** BEGIN Information given **
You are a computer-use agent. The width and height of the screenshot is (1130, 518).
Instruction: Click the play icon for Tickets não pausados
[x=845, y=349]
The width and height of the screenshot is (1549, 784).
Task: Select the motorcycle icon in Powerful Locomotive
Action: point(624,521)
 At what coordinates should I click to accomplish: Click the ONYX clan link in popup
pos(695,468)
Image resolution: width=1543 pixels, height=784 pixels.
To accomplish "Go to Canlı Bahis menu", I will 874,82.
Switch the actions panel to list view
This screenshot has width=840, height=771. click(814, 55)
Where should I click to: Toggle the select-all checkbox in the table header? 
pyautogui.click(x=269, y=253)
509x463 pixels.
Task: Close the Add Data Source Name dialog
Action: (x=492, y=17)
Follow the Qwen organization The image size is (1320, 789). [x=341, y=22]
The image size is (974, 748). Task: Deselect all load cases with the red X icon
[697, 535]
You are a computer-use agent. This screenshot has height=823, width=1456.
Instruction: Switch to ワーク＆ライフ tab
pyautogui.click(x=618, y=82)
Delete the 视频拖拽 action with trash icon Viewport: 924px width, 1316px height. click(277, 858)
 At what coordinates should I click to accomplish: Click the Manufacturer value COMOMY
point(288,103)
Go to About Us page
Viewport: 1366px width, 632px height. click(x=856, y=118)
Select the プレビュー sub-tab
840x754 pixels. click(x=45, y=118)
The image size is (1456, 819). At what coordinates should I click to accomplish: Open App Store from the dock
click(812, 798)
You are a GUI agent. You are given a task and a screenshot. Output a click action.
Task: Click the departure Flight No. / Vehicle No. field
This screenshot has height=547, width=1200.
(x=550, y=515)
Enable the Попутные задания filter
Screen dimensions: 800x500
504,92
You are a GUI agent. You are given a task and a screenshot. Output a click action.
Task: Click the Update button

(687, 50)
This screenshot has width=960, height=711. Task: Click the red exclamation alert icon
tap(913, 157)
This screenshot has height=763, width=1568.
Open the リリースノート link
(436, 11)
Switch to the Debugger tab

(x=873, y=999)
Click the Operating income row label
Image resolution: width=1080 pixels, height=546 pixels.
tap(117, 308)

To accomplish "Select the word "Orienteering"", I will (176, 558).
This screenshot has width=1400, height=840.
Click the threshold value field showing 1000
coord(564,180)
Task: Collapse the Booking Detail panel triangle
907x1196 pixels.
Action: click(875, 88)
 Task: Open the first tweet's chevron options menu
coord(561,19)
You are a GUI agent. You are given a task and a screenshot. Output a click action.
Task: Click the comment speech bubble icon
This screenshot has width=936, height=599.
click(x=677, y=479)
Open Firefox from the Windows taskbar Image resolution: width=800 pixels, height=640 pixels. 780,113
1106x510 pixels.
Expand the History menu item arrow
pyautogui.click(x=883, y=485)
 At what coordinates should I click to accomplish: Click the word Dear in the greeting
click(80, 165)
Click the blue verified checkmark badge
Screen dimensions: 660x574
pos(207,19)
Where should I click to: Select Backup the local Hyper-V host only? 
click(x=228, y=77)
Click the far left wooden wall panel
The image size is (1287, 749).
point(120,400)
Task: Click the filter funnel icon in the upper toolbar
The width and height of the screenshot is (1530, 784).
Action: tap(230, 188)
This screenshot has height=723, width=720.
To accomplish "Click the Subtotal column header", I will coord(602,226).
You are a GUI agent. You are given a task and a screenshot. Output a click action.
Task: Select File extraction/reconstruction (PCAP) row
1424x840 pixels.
** END Information given **
● **Problem description**
Copy every one of the entries above word for word, without changing anything.

● **Task answer**
You are a computer-use agent. The width and height of the screenshot is (1130, 518).
Instruction: Click the play icon for Tickets não pausados
[x=845, y=349]
The width and height of the screenshot is (1549, 784).
Task: Select the motorcycle icon in Powerful Locomotive
Action: point(624,521)
 At what coordinates should I click to accomplish: Click the ONYX clan link in popup
pos(695,468)
Image resolution: width=1543 pixels, height=784 pixels.
To accomplish "Go to Canlı Bahis menu", I will 874,82.
Switch the actions panel to list view
This screenshot has width=840, height=771. click(814, 55)
Where should I click to: Toggle the select-all checkbox in the table header? 
pyautogui.click(x=269, y=253)
509x463 pixels.
Task: Close the Add Data Source Name dialog
Action: (x=492, y=17)
Follow the Qwen organization The image size is (1320, 789). [x=341, y=22]
The image size is (974, 748). Task: Deselect all load cases with the red X icon
[697, 535]
You are a computer-use agent. This screenshot has height=823, width=1456.
Instruction: Switch to ワーク＆ライフ tab
pyautogui.click(x=618, y=82)
Delete the 视频拖拽 action with trash icon Viewport: 924px width, 1316px height. click(277, 858)
 At what coordinates should I click to accomplish: Click the Manufacturer value COMOMY
point(288,103)
Go to About Us page
Viewport: 1366px width, 632px height. click(x=856, y=118)
Select the プレビュー sub-tab
840x754 pixels. click(x=45, y=118)
The image size is (1456, 819). At what coordinates should I click to accomplish: Open App Store from the dock
click(812, 798)
You are a GUI agent. You are given a task and a screenshot. Output a click action.
Task: Click the departure Flight No. / Vehicle No. field
This screenshot has height=547, width=1200.
(x=550, y=515)
Enable the Попутные задания filter
Screen dimensions: 800x500
504,92
You are a GUI agent. You are given a task and a screenshot. Output a click action.
Task: Click the Update button

(687, 50)
This screenshot has width=960, height=711. Task: Click the red exclamation alert icon
tap(913, 157)
This screenshot has height=763, width=1568.
Open the リリースノート link
(436, 11)
Switch to the Debugger tab

(x=873, y=999)
Click the Operating income row label
Image resolution: width=1080 pixels, height=546 pixels.
tap(117, 308)

To accomplish "Select the word "Orienteering"", I will (176, 558).
This screenshot has width=1400, height=840.
Click the threshold value field showing 1000
coord(564,180)
Task: Collapse the Booking Detail panel triangle
907x1196 pixels.
Action: click(875, 88)
 Task: Open the first tweet's chevron options menu
coord(561,19)
You are a GUI agent. You are given a task and a screenshot. Output a click action.
Task: Click the comment speech bubble icon
This screenshot has width=936, height=599.
click(x=677, y=479)
Open Firefox from the Windows taskbar Image resolution: width=800 pixels, height=640 pixels. 780,113
1106x510 pixels.
Expand the History menu item arrow
pyautogui.click(x=883, y=485)
 At what coordinates should I click to accomplish: Click the word Dear in the greeting
click(80, 165)
Click the blue verified checkmark badge
Screen dimensions: 660x574
pos(207,19)
Where should I click to: Select Backup the local Hyper-V host only? 
click(x=228, y=77)
Click the far left wooden wall panel
The image size is (1287, 749).
point(120,400)
Task: Click the filter funnel icon in the upper toolbar
The width and height of the screenshot is (1530, 784).
Action: tap(230, 188)
This screenshot has height=723, width=720.
To accomplish "Click the Subtotal column header", I will coord(602,226).
You are a GUI agent. You are given a task and a screenshot. Output a click action.
Task: Select File extraction/reconstruction (PCAP) row
1424x840 pixels.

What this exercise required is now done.